- _Excerpt provided_:

#2349: CELL raster format: make ZLIB level 3 standard compression instead of RLE
-------------------------+--------------------------------------------------
Reporter: neteler | Owner: grass-dev@…
Type: enhancement | Status: new
Priority: critical | Milestone: 7.0.0
Component: Raster | Version: svn-releasebranch70
Keywords: | Platform: All
Cpu: Unspecified |
-------------------------+--------------------------------------------------
At time, integer maps (CELL) are still compressed with RLE
This leads to a huge waste of disk space when it comes to large
data.
Proposal: make ZLIB, level 3 the standard compression.
At time we can enable the environment variable GRASS_INT_ZLIB
but it will use the default ZLIB level 6 compression which
is too CPU intensive. So a (user) control over this is important.
BTW: Manual of r.compress updated in r60814, needs to be backported.
#2349: CELL raster format: make ZLIB level 3 standard compression instead of RLE
-------------------------+--------------------------------------------------
Reporter: neteler | Owner: grass-dev@…
Type: enhancement | Status: new
Priority: critical | Milestone: 7.0.0
Component: Raster | Version: svn-releasebranch70
Keywords: | Platform: All
Cpu: Unspecified |
-------------------------+--------------------------------------------------
Comment(by glynn):
Replying to [ticket:2349 neteler]:
> At time, integer maps (CELL) are still compressed with RLE
> This leads to a huge waste of disk space when it comes to large
> data.
>
> Proposal: make ZLIB, level 3 the standard compression.
Is GRASS_INT_ZLIB support now old enough that it can be taken for granted?
> At time we can enable the environment variable GRASS_INT_ZLIB
> but it will use the default ZLIB level 6 compression which
> is too CPU intensive. So a (user) control over this is important.

- _Work instructions_:
**A)** Answer these from the compression ticket:
(i) Which compression method is currently applied to integer (CELL) maps?
(ii) Which ZLIB compression level does GRASS_INT_ZLIB use by default?
(iii) In which revision was the r.compress manual updated?
**B)** Give a continuation of the compression ticket, picking up after its last quoted line.
The records have nothing to do with the compression ticket.

- _Dataset records_:
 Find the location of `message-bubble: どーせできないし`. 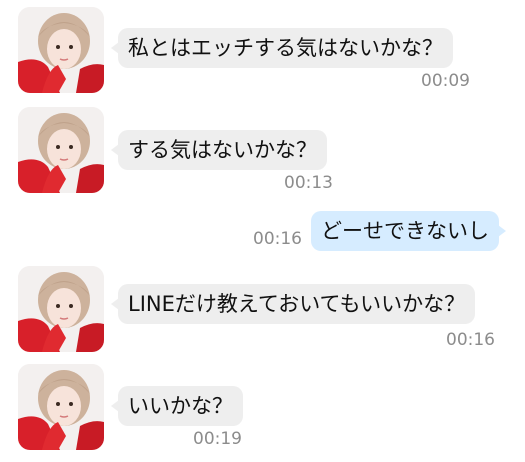

message-bubble: どーせできないし is located at coordinates (408, 231).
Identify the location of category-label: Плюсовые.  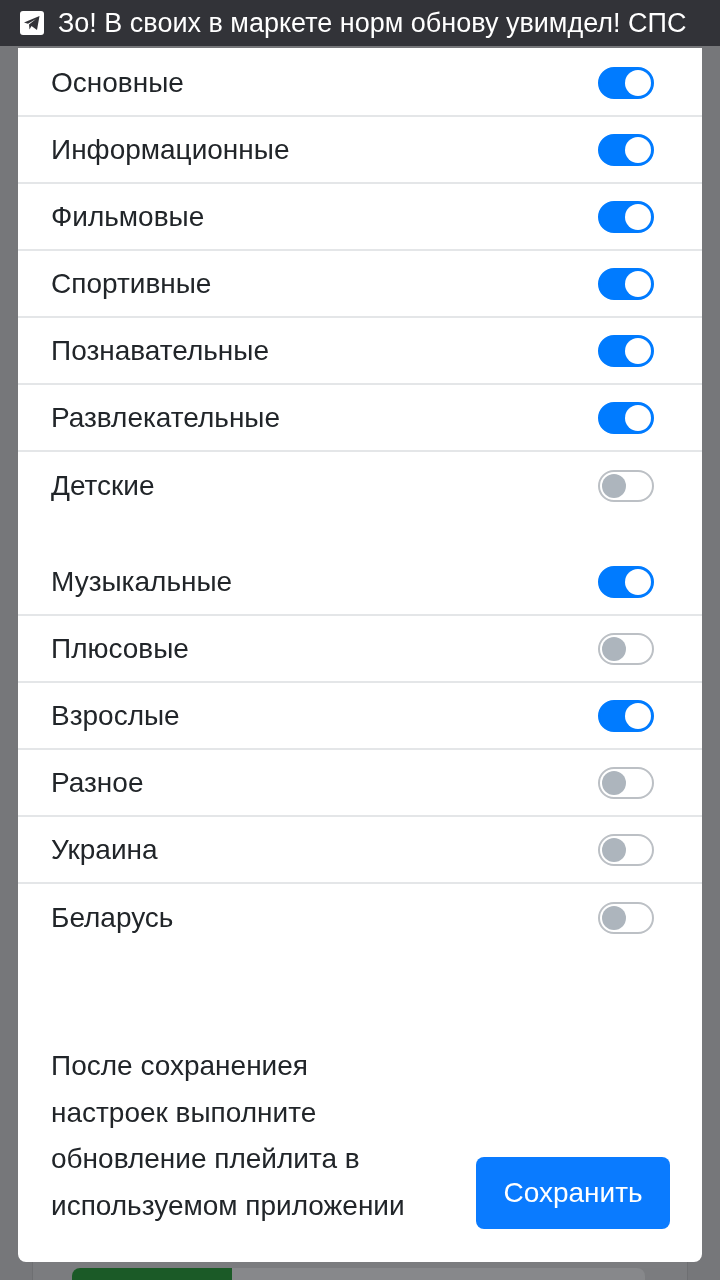
(120, 648).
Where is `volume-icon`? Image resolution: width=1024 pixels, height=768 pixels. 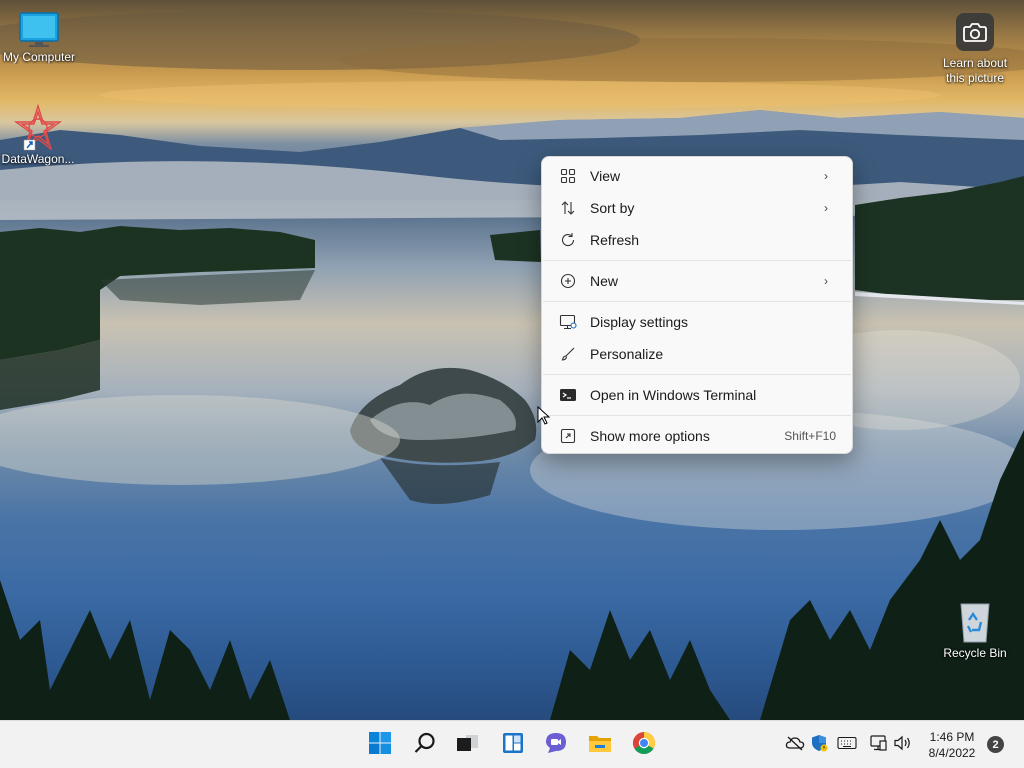
volume-icon is located at coordinates (903, 746).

- _Written answers_:
**A)**
(i) RLE
(ii) Level 6
(iii) r60814

**B)**
The current behaviour is that setting GRASS_INT_ZLIB to anything (even an
empty string) will enable zlib compression at the hard-coded level. One
option is to parse the value as an integer and use the result as the
compression level. However, it's possible that people are currently using
e.g. GRASS_INT_ZLIB=1 to enable it with the existing default level.
Another option is to add another environment variable for the level.
Aside: if there are still systems out there using the historical limit of
4096 bytes of memory for the combination of environment variables and
arguments (argv), we might want to think about making GRASS less greedy
with respect to environment variables.
#2349: CELL raster format: make ZLIB level 3 standard compression instead of RLE
-------------------------+--------------------------------------------------
Reporter: neteler | Owner: grass-dev@…
Type: enhancement | Status: new
Priority: critical | Milestone: 7.0.0
Component: Raster | Version: svn-releasebranch70
Keywords: | Platform: All
Cpu: Unspecified |
-------------------------+--------------------------------------------------
Comment(by neteler):
Replying to [comment:2 glynn]:
> Replying to [ticket:2349 neteler]:
> > At time, integer maps (CELL) are still compressed with RLE
> > This leads to a huge waste of disk space when it comes to large
> > data.
> >
> > Proposal: make ZLIB, level 3 the standard compression.
>
> Is GRASS_INT_ZLIB support now old enough that it can be taken for
granted?
I hope yes. I am not aware of negative reports.
> > At time we can enable the environment variable GRASS_INT_ZLIB
> > but it will use the default ZLIB level 6 compression which
> > is too CPU intensive. So a (user) control over this is important.
>
> The current behaviour is that setting GRASS_INT_ZLIB to anything (even
an empty string) will enable zlib compression at the hard-coded level.
Exactly.
> One option is to parse the value as an integer and use the result as the
compression level. However, it's possible that people are currently using
e.g. GRASS_INT_ZLIB=1 to enable it with the existing default level.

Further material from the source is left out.